### Description of the task
Give back the lines below verbatim, omitting all pictures.

(Stored items)
++++++++

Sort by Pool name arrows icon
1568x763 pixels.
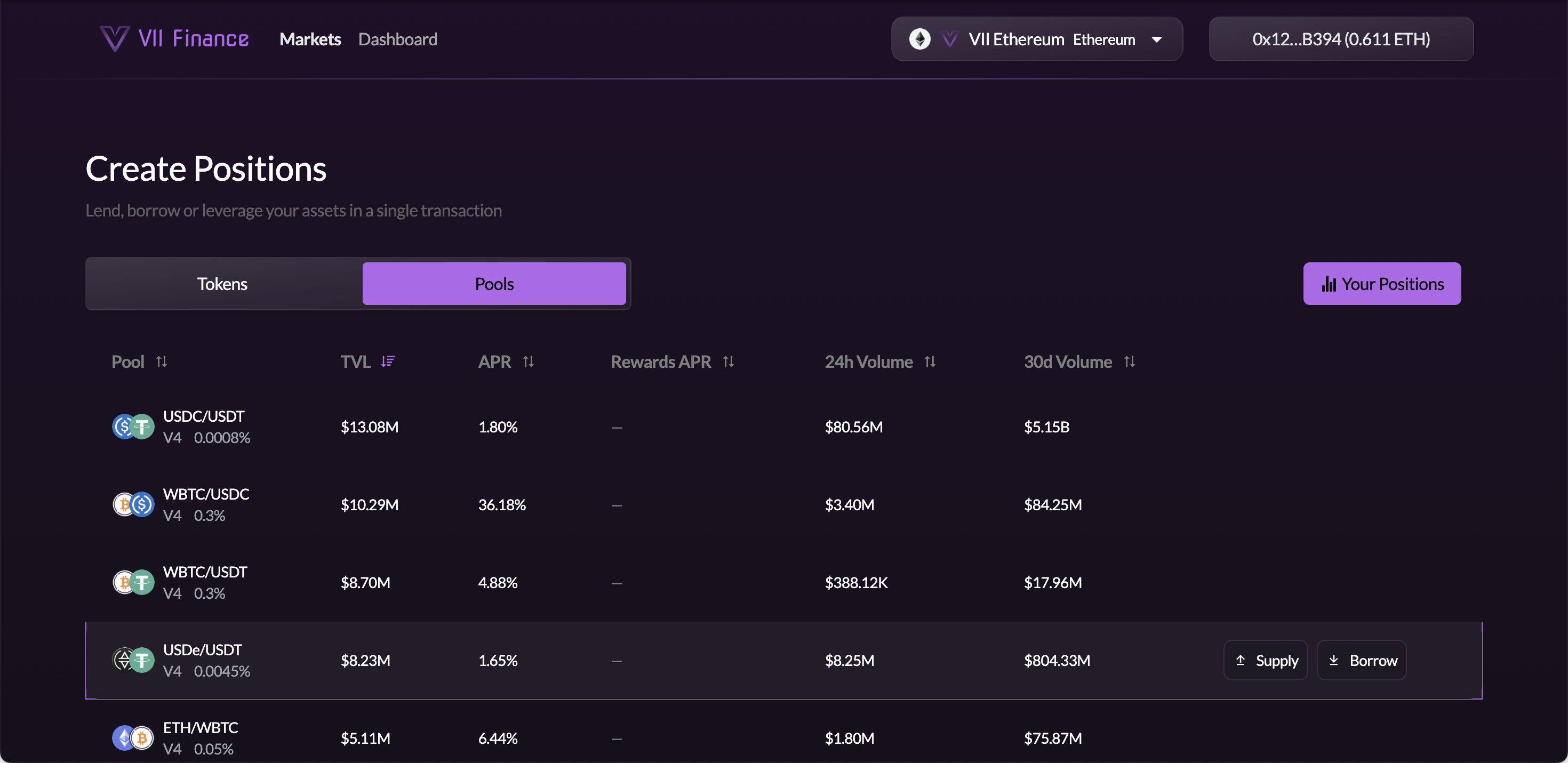click(161, 362)
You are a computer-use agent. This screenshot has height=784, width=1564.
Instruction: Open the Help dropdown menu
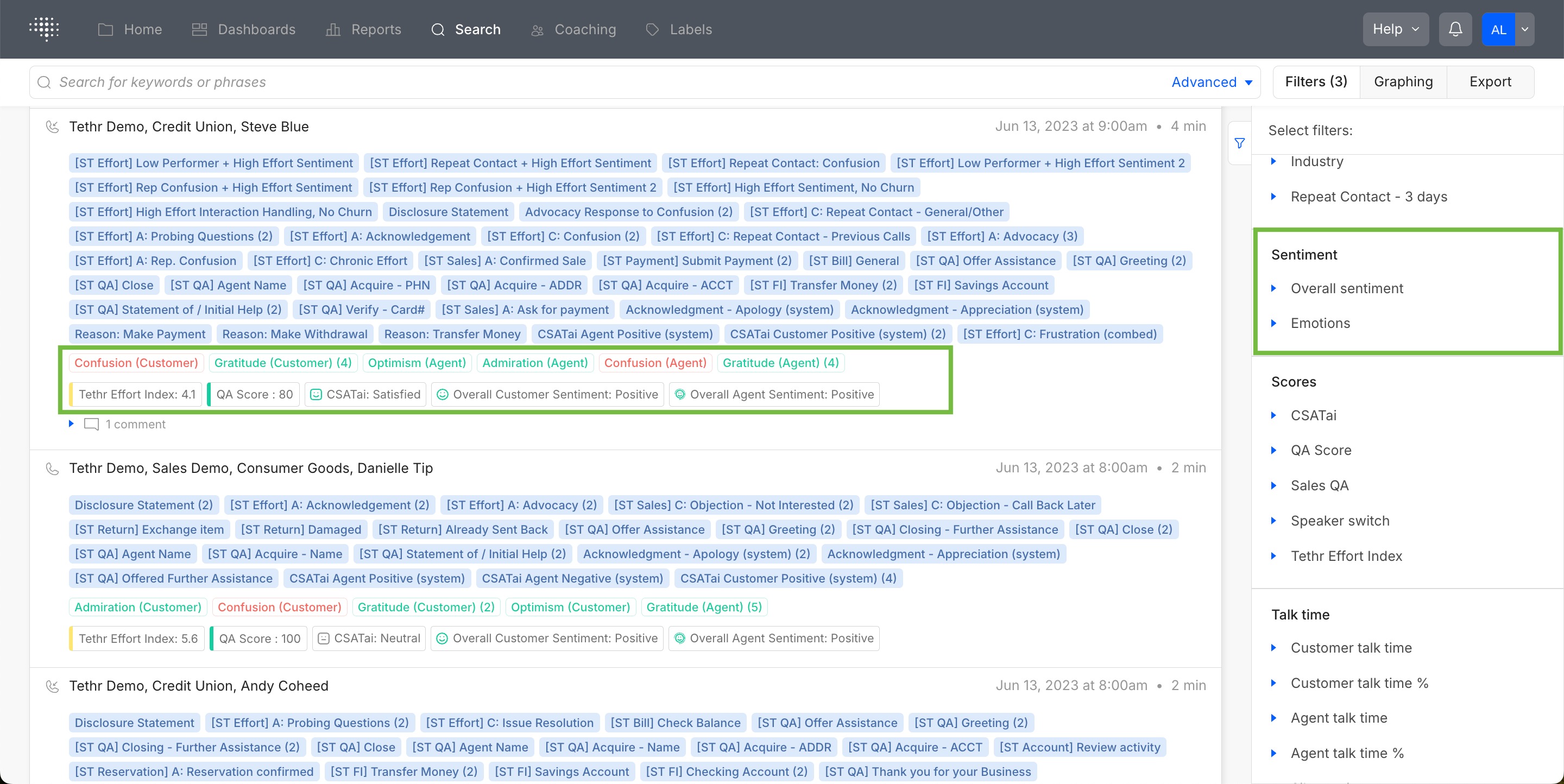coord(1395,29)
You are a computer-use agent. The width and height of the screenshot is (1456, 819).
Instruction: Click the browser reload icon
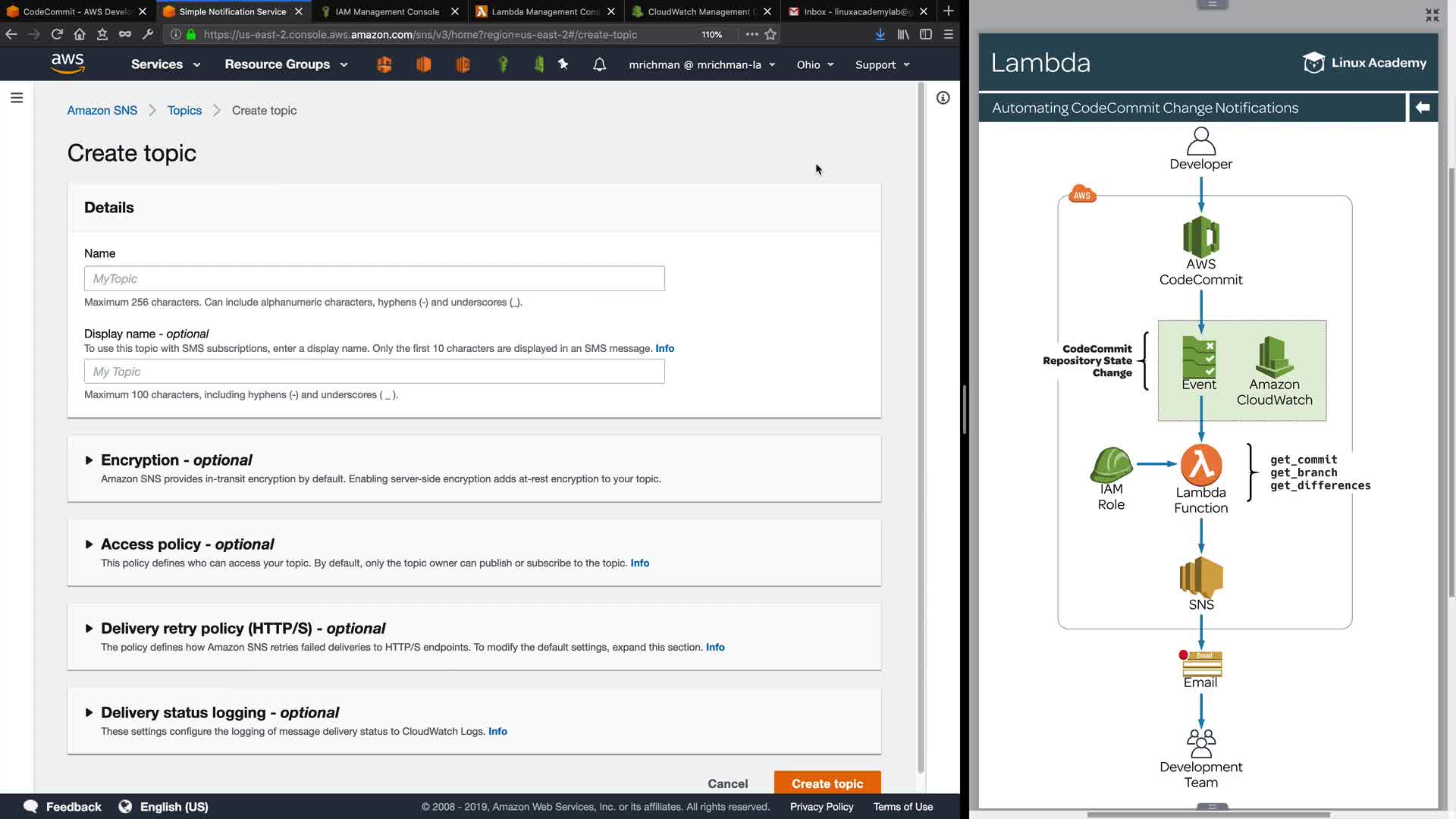tap(57, 34)
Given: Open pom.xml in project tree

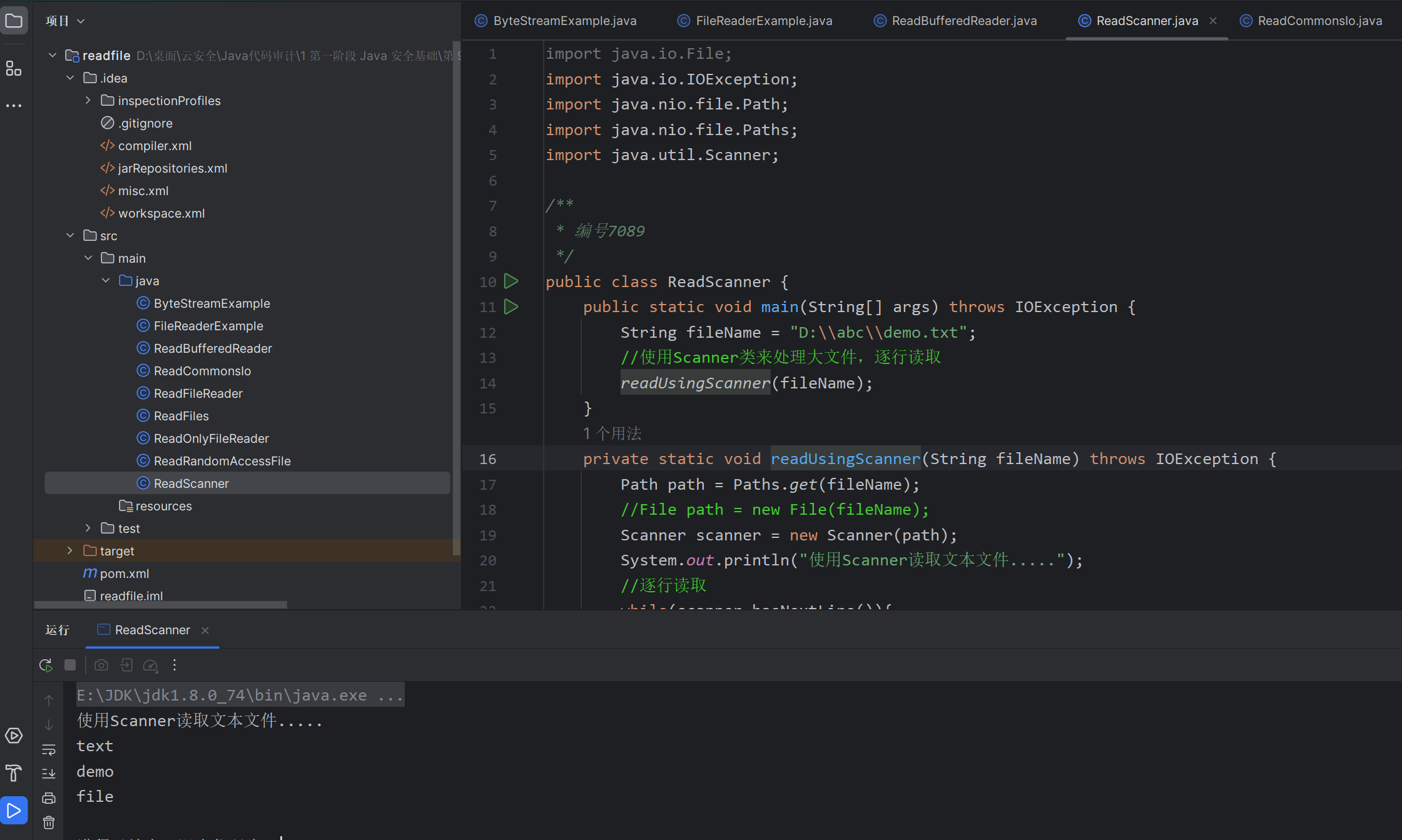Looking at the screenshot, I should (124, 574).
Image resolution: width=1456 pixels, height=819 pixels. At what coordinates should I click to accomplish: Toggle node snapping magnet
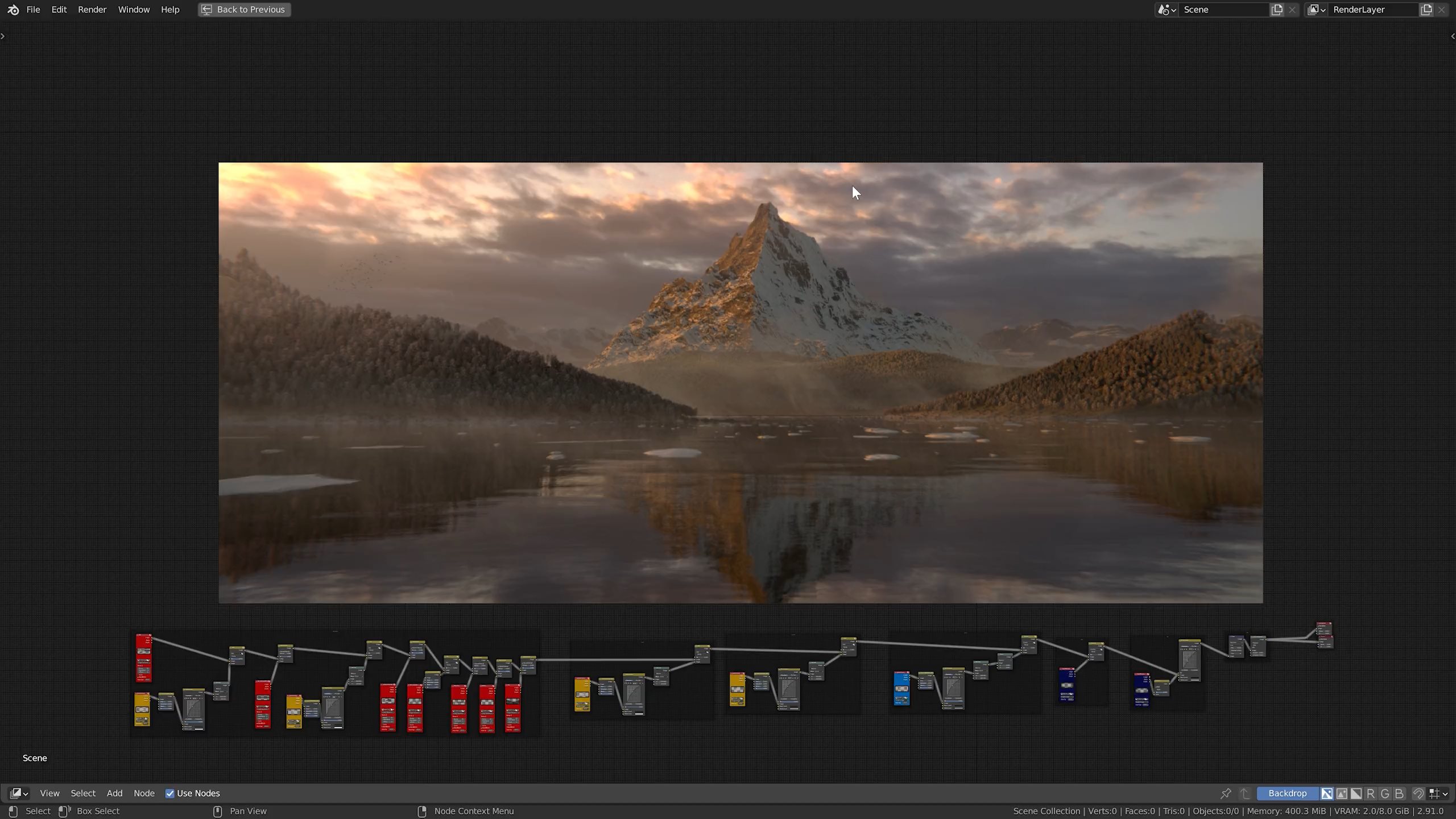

++++++++

### Expected output
Sort by Pool name arrows icon
1568x763 pixels.
click(161, 362)
You are a computer-use agent. This screenshot has height=784, width=1564.
Instruction: Open the Help dropdown menu
coord(1395,29)
You are a computer-use agent. The width and height of the screenshot is (1456, 819).
Instruction: Click the browser reload icon
tap(57, 34)
Given: Open pom.xml in project tree

Looking at the screenshot, I should (124, 574).
Image resolution: width=1456 pixels, height=819 pixels. At what coordinates should I click to accomplish: Toggle node snapping magnet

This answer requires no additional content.